**What you need to do:**
Locate every line of the listing below that contains the string "location", and copy each of those lines.
----- Supplied data -----
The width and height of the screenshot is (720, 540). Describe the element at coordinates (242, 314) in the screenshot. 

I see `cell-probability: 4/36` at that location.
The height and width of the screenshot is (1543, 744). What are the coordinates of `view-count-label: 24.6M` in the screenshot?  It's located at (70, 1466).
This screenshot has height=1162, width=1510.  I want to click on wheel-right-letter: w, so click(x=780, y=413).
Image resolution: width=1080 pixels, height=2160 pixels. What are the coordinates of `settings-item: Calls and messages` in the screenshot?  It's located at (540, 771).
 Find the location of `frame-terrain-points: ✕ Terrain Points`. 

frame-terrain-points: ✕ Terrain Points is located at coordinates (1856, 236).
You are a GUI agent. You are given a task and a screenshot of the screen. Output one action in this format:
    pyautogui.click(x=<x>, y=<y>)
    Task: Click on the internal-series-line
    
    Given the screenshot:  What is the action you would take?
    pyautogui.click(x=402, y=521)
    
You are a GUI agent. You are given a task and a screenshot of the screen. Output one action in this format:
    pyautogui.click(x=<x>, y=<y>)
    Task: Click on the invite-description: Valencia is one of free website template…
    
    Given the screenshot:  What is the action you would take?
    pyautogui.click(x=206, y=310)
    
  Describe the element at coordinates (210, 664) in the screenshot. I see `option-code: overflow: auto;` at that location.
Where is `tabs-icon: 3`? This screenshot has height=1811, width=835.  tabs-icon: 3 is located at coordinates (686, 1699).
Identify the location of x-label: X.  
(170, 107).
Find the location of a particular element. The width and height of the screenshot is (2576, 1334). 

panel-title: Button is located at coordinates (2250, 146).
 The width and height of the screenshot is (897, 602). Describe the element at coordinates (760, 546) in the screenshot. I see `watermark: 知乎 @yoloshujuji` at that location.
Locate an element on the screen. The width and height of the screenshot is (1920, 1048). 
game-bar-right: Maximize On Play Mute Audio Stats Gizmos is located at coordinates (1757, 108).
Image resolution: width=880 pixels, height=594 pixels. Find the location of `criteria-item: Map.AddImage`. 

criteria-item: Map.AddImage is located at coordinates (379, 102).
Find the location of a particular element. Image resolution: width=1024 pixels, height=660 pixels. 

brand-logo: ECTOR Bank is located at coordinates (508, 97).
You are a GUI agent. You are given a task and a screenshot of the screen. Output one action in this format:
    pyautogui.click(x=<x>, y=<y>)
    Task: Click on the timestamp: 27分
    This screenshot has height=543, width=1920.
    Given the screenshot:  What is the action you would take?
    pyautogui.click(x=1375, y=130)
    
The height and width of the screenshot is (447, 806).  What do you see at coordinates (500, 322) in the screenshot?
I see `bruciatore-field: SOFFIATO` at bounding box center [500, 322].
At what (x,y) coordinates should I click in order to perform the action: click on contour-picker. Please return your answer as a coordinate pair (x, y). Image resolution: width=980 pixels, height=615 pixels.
-----
**Reply to the task:**
I see `cell-probability: 4/36` at that location.
 Find the location of `frame-terrain-points: ✕ Terrain Points`. 
  Describe the element at coordinates (210, 664) in the screenshot. I see `option-code: overflow: auto;` at that location.
Identify the location of x-label: X.  
Find the location of a particular element. The width and height of the screenshot is (2576, 1334). 
 The width and height of the screenshot is (897, 602). Describe the element at coordinates (760, 546) in the screenshot. I see `watermark: 知乎 @yoloshujuji` at that location.
Image resolution: width=880 pixels, height=594 pixels. Find the location of `criteria-item: Map.AddImage`. 
Find the location of a particular element. Image resolution: width=1024 pixels, height=660 pixels. 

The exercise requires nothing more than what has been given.